The annual GAUGE Index
Starting Q4 2026, this publication publishes the GAUGE 2026 Enterprise Agent Mode Governance Index — the top 20 public enterprise deployments scored under GAUGE. The index is published annually, free to read, with full methodology and the scoring evidence for each included deployment.
Enterprises nominated for inclusion have 30 days to contest the score with documented evidence before publication. All scoring decisions are logged with change history. The index is designed to be citeable by analyst firms, journalists, and procurement committees without re-validation — if the score changes after publication, the change is dated and visible in the record for that enterprise.
If the Index scores enterprise X at 62 and enterprise X disagrees, the disagreement is public, the evidence is public, and the score updates publicly. This follows the same holding-up pattern as the Claim Archive: nothing is silently removed, nothing is silently updated, every revision is dated.
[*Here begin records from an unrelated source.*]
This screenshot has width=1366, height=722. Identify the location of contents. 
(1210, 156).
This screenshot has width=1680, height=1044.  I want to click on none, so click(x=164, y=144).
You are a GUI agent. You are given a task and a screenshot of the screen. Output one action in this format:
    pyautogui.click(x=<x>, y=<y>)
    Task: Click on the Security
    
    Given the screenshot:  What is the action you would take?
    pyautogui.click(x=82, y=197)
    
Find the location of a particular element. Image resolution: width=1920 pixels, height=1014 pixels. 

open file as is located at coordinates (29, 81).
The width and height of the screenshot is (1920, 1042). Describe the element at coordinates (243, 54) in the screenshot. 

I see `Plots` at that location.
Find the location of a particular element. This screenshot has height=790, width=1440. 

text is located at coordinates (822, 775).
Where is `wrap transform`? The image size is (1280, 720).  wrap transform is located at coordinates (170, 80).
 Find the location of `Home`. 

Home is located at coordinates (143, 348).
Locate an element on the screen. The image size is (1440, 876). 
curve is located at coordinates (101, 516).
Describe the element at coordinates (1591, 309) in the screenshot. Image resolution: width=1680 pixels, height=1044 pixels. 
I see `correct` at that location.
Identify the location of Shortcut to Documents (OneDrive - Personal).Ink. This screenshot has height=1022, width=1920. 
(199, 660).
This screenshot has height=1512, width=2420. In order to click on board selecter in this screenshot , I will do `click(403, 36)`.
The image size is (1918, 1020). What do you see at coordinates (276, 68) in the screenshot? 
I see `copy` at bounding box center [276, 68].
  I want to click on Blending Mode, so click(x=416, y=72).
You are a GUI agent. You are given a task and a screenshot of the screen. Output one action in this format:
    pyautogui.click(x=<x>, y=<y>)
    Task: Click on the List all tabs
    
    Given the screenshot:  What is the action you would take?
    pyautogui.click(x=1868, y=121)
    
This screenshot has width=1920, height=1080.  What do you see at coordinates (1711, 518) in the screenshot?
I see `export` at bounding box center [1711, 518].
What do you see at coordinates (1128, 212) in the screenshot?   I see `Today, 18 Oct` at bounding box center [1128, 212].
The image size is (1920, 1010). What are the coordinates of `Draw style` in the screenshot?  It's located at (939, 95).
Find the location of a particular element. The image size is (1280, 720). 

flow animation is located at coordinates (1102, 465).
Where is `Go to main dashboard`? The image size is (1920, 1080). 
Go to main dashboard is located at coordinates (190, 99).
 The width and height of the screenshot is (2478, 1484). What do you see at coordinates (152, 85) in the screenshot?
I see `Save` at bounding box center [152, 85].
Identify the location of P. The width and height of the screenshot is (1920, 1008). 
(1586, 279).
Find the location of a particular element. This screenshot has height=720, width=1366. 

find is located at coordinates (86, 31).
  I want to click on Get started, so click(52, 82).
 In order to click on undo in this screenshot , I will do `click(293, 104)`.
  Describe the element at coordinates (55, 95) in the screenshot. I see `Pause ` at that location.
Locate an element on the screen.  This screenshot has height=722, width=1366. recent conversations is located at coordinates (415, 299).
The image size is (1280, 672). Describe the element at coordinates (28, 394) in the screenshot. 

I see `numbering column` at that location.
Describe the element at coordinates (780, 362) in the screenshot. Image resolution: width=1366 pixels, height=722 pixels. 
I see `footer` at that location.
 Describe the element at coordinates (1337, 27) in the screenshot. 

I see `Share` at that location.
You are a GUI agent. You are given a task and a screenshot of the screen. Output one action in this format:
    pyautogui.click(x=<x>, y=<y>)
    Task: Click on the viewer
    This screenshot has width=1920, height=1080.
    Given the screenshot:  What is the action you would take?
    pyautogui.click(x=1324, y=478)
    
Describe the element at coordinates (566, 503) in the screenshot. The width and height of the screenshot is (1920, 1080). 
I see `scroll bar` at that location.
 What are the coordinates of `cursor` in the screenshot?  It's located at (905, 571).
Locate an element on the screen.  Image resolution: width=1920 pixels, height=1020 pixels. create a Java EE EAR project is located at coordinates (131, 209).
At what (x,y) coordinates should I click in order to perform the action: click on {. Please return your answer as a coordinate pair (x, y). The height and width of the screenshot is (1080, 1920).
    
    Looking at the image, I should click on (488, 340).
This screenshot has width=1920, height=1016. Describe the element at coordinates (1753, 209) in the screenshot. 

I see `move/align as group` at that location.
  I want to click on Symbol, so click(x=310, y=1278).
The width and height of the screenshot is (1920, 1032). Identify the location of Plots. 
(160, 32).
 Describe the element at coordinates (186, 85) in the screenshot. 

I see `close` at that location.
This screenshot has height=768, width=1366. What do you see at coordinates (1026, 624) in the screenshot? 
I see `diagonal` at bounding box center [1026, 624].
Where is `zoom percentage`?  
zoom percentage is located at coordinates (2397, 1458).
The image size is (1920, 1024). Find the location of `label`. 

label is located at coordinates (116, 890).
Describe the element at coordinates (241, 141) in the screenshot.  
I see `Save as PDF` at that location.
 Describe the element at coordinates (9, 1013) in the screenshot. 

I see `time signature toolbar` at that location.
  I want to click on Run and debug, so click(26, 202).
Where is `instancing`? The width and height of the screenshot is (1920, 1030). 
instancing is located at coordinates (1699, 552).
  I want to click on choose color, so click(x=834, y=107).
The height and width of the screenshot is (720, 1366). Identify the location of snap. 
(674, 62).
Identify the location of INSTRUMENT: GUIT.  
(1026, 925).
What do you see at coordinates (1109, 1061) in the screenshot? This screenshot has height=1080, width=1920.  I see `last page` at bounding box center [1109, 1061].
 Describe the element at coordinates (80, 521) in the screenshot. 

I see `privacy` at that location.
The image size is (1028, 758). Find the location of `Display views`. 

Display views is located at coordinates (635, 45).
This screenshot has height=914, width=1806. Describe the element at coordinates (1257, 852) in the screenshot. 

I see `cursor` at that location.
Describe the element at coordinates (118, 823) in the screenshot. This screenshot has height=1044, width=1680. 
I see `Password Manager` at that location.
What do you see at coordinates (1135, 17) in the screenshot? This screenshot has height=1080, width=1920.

Download: GAUGE self-scoring diagnostic
The Excel diagnostic is a working-document version of the rubric above. It includes:
- The 0–5 scale with anchor descriptions for each dimension
- Three example-scored hypothetical deployments (low, mid, high) for calibration
- Weighted-sum formula pre-filled so edits to scores update the total automatically
- A comparison view for enterprises running multiple agents
- A 90-day intervention template keyed to the lowest-scoring dimension
The diagnostic is free. Signing up for the monthly newsletter is the delivery mechanism — the newsletter sends the diagnostic within minutes and then sends one email a month with newly-archived claims, verdict changes on existing claims, and annual Index updates.
Download the GAUGE self-scoring diagnostic →
Corrections
GAUGE is on a 12-month review cadence. Changes — a dimension added or removed, a weight adjusted, a scoring anchor clarified — are dated and logged in the public record. The first methodology review lands Q2 2027.
If a dimension is mis-scoped, a weight feels wrong, or an anchor description needs tightening, submit feedback via the corrections form. Corrections that land change the public methodology; corrections that don’t land get a public response explaining why. Either way, the exchange is visible, following the same Claim Archive methodology the rest of this publication runs on.
The intent of the public-corrections model is narrow: the GAUGE methodology should be defensible under questioning, not protected from it.